───── Entries shown ─────
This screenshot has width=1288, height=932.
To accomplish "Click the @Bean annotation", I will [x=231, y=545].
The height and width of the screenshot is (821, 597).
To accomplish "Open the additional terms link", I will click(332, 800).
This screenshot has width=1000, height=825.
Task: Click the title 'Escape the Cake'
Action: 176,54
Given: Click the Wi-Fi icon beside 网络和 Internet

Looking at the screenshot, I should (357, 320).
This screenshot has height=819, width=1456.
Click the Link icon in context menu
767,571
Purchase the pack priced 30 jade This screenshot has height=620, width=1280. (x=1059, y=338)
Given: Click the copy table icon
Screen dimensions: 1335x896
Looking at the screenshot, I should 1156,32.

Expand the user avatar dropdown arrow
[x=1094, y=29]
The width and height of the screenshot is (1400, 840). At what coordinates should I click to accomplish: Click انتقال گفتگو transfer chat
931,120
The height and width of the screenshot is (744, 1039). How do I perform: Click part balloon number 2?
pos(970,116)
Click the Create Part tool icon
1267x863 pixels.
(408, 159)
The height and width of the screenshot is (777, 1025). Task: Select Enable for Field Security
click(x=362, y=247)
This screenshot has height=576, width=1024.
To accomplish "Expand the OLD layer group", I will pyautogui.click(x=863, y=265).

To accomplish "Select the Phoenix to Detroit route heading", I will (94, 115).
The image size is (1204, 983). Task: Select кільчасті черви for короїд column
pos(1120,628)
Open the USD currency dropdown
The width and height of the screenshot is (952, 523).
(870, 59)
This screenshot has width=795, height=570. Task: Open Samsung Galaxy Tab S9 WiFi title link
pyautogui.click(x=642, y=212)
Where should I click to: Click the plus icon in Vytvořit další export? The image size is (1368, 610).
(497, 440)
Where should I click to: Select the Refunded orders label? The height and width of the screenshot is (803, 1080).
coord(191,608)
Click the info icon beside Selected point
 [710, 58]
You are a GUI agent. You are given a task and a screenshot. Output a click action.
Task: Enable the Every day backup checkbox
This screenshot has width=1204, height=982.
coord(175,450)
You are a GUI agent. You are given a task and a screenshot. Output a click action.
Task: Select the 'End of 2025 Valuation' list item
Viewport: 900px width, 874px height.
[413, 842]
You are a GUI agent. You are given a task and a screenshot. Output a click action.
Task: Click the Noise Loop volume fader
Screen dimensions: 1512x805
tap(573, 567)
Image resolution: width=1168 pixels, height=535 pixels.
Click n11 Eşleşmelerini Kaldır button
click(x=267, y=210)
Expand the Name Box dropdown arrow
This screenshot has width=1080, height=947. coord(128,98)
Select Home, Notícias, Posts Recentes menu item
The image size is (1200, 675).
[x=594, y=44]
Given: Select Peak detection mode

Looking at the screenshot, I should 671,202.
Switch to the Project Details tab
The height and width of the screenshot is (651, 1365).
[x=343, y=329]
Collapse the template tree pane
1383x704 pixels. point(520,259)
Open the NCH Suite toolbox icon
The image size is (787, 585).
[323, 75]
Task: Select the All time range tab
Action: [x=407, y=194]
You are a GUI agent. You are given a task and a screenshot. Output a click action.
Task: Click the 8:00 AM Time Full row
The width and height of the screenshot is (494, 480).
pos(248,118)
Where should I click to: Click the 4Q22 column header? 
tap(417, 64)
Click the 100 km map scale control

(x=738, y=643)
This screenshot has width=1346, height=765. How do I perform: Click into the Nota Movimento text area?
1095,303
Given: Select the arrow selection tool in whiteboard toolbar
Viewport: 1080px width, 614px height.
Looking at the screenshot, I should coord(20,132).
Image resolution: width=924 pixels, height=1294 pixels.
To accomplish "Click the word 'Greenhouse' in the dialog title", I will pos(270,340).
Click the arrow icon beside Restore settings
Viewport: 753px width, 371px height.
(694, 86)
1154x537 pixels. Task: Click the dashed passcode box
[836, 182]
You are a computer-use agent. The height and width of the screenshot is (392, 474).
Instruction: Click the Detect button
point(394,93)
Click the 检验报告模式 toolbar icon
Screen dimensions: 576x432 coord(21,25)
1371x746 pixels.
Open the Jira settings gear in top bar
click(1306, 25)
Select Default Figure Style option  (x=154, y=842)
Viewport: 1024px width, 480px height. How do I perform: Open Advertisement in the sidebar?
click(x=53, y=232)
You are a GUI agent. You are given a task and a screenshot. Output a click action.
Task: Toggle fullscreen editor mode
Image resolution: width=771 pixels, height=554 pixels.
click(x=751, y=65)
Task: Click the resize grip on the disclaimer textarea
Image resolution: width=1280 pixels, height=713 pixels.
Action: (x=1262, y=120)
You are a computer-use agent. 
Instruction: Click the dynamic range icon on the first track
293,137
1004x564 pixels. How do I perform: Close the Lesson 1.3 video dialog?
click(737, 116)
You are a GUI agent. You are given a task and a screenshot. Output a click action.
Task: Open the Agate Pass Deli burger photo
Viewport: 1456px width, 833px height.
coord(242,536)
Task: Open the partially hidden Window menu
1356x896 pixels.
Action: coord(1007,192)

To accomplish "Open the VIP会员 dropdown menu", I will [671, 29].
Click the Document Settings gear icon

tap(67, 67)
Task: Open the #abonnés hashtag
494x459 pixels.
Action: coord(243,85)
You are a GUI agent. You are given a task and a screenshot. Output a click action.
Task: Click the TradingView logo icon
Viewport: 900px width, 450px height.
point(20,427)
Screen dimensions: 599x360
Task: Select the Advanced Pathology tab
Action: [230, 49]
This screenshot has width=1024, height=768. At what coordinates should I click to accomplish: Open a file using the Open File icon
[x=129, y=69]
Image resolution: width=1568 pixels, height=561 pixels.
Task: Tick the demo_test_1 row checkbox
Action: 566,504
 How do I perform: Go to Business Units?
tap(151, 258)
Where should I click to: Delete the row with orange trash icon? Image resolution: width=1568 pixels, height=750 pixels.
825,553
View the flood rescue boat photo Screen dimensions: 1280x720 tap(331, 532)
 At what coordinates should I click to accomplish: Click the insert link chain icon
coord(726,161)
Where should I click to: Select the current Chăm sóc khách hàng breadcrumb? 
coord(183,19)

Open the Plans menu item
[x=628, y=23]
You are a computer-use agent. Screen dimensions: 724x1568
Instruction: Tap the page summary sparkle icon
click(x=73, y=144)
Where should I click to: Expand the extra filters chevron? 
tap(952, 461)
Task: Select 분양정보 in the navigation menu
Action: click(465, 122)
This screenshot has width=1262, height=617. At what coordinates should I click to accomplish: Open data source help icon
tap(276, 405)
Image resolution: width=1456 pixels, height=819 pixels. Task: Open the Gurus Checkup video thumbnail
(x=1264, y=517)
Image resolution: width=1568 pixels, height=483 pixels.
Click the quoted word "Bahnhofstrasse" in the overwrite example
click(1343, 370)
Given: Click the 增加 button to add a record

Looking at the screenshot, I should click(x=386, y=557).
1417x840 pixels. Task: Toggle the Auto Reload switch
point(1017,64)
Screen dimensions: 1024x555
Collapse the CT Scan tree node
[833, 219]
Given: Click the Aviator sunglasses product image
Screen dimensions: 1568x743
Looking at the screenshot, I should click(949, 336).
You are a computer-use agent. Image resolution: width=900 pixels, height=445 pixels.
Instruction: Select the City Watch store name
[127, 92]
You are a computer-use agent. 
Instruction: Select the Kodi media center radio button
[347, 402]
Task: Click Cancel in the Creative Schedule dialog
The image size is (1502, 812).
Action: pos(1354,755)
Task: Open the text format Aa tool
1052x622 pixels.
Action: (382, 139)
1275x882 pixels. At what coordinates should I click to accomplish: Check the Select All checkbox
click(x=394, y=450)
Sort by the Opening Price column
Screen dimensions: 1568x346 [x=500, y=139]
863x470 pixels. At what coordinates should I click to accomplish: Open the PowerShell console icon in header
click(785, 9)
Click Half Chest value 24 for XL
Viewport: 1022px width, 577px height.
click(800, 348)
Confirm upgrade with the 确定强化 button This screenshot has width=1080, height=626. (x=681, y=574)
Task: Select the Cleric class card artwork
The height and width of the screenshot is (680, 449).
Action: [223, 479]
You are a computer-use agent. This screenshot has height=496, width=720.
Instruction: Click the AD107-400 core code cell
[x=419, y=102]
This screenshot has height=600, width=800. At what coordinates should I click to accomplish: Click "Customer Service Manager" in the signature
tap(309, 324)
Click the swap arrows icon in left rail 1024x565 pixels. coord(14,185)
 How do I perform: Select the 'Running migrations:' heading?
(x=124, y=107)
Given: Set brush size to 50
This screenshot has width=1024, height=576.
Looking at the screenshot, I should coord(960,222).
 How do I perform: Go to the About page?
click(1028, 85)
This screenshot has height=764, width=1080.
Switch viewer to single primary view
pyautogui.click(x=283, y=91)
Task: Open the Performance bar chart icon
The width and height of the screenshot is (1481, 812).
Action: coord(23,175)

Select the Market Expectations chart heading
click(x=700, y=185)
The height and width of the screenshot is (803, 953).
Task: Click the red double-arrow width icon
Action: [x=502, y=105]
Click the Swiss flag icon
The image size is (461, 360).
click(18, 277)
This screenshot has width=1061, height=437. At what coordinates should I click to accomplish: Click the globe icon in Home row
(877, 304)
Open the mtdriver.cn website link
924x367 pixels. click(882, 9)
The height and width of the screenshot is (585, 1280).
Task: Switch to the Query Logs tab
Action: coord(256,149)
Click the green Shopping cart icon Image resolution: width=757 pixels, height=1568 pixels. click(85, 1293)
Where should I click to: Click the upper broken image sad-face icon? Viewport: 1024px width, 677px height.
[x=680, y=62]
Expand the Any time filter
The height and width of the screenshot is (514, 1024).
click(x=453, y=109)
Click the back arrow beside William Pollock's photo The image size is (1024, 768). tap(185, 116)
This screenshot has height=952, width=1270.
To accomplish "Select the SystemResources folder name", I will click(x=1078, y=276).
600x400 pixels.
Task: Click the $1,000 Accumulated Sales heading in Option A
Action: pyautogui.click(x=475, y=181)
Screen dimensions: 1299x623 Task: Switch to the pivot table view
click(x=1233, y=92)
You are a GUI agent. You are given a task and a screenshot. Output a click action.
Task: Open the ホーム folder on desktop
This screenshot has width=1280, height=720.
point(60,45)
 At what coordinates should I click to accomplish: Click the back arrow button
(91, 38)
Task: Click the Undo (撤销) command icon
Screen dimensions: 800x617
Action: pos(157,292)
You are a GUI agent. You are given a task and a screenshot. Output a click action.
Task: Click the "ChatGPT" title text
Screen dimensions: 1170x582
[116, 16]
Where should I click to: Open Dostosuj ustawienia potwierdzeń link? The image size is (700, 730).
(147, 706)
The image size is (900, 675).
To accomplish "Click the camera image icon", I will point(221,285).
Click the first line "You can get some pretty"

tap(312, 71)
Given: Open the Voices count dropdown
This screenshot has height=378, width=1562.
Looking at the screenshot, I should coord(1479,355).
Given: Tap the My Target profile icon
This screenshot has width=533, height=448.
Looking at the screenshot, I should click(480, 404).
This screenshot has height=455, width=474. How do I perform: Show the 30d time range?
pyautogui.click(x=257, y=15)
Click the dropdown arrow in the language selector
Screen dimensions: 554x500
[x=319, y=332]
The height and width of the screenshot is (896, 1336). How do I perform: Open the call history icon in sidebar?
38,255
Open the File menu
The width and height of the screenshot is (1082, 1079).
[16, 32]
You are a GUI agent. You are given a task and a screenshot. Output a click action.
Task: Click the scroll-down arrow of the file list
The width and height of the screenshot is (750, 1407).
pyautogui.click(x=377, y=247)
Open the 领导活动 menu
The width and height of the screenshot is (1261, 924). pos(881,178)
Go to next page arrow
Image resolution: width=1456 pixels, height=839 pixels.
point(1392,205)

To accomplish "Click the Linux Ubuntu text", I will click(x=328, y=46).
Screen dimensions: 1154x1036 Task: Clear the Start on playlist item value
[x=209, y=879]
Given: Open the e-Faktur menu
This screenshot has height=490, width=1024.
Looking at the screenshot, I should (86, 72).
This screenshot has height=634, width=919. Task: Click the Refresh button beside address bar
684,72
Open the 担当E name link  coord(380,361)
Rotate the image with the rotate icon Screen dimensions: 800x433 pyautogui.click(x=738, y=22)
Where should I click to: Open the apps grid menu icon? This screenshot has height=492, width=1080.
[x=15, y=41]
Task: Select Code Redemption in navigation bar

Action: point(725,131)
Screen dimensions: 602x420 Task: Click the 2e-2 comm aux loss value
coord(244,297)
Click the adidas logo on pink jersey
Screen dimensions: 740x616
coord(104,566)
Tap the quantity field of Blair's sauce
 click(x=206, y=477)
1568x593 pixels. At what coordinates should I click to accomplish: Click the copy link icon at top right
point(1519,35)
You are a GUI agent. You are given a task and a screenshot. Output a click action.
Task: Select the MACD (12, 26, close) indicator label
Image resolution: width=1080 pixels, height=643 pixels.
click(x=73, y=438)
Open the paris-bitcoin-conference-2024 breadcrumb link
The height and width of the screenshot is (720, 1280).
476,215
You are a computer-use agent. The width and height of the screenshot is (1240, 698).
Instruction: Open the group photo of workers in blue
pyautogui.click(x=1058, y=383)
─────
Work to be completed — For the string "computer", show each line of the listing where it appears.

Expected answer —
You are a computer-use agent. The height and width of the screenshot is (392, 474).
You are a computer-use agent. 
You are a computer-use agent. Screen dimensions: 724x1568
You are a computer-use agent. Image resolution: width=900 pixels, height=445 pixels.
You are a computer-use agent. 
You are a computer-use agent. This screenshot has height=496, width=720.
You are a computer-use agent. The width and height of the screenshot is (1240, 698).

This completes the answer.